BEGIN INFORMATION

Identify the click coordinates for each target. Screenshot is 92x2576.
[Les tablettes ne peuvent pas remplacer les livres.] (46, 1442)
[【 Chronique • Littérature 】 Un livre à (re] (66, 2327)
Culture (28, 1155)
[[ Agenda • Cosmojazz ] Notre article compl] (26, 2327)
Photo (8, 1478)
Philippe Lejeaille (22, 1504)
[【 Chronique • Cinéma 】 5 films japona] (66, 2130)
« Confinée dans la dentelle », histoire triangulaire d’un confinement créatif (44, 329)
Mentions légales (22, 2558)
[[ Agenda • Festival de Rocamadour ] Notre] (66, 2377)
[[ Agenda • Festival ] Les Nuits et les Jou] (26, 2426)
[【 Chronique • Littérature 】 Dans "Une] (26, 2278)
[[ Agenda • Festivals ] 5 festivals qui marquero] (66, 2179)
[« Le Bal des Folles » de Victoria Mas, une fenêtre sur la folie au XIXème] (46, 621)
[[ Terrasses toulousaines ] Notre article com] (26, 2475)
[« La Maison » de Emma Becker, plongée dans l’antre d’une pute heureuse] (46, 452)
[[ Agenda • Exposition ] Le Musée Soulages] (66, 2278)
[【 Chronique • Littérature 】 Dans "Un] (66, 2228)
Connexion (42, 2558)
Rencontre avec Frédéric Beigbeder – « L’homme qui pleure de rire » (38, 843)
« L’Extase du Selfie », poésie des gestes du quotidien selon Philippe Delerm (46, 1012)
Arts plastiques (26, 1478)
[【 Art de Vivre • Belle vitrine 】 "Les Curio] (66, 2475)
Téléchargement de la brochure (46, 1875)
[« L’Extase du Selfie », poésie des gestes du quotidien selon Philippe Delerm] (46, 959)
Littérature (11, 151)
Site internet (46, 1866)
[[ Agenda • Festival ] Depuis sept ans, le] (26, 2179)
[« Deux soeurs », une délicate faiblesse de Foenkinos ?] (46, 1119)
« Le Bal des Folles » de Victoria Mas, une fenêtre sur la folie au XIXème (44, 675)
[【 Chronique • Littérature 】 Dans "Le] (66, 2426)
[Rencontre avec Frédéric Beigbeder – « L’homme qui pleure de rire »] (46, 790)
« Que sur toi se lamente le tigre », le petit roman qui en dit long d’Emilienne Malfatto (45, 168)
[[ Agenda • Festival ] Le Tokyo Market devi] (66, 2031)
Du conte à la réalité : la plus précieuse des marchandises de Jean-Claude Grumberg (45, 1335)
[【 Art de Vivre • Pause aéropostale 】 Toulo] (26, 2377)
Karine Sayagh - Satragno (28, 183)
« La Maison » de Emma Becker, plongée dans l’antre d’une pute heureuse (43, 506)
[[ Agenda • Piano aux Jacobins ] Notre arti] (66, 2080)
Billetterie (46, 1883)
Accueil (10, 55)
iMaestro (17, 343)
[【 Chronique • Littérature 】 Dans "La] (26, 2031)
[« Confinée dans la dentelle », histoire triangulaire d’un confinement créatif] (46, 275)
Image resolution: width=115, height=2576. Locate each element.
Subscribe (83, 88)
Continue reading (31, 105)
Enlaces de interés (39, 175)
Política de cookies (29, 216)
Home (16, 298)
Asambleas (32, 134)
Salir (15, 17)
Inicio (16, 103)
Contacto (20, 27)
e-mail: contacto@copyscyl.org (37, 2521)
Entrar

END INFORMATION

● DIRECTIONS
Take the listing above and repeat exactly the lines from the one containing "[[ Agenda • Festival de" through the one containing "Site internet (46, 1866)", both included.

● RESPONSE AREA
[[ Agenda • Festival de Rocamadour ] Notre] (66, 2377)
[[ Agenda • Festival ] Les Nuits et les Jou] (26, 2426)
[【 Chronique • Littérature 】 Dans "Une] (26, 2278)
[[ Agenda • Festivals ] 5 festivals qui marquero] (66, 2179)
[« Le Bal des Folles » de Victoria Mas, une fenêtre sur la folie au XIXème] (46, 621)
[[ Terrasses toulousaines ] Notre article com] (26, 2475)
[« La Maison » de Emma Becker, plongée dans l’antre d’une pute heureuse] (46, 452)
[[ Agenda • Exposition ] Le Musée Soulages] (66, 2278)
[【 Chronique • Littérature 】 Dans "Un] (66, 2228)
Connexion (42, 2558)
Rencontre avec Frédéric Beigbeder – « L’homme qui pleure de rire » (38, 843)
« L’Extase du Selfie », poésie des gestes du quotidien selon Philippe Delerm (46, 1012)
Arts plastiques (26, 1478)
[【 Art de Vivre • Belle vitrine 】 "Les Curio] (66, 2475)
Téléchargement de la brochure (46, 1875)
[« L’Extase du Selfie », poésie des gestes du quotidien selon Philippe Delerm] (46, 959)
Littérature (11, 151)
Site internet (46, 1866)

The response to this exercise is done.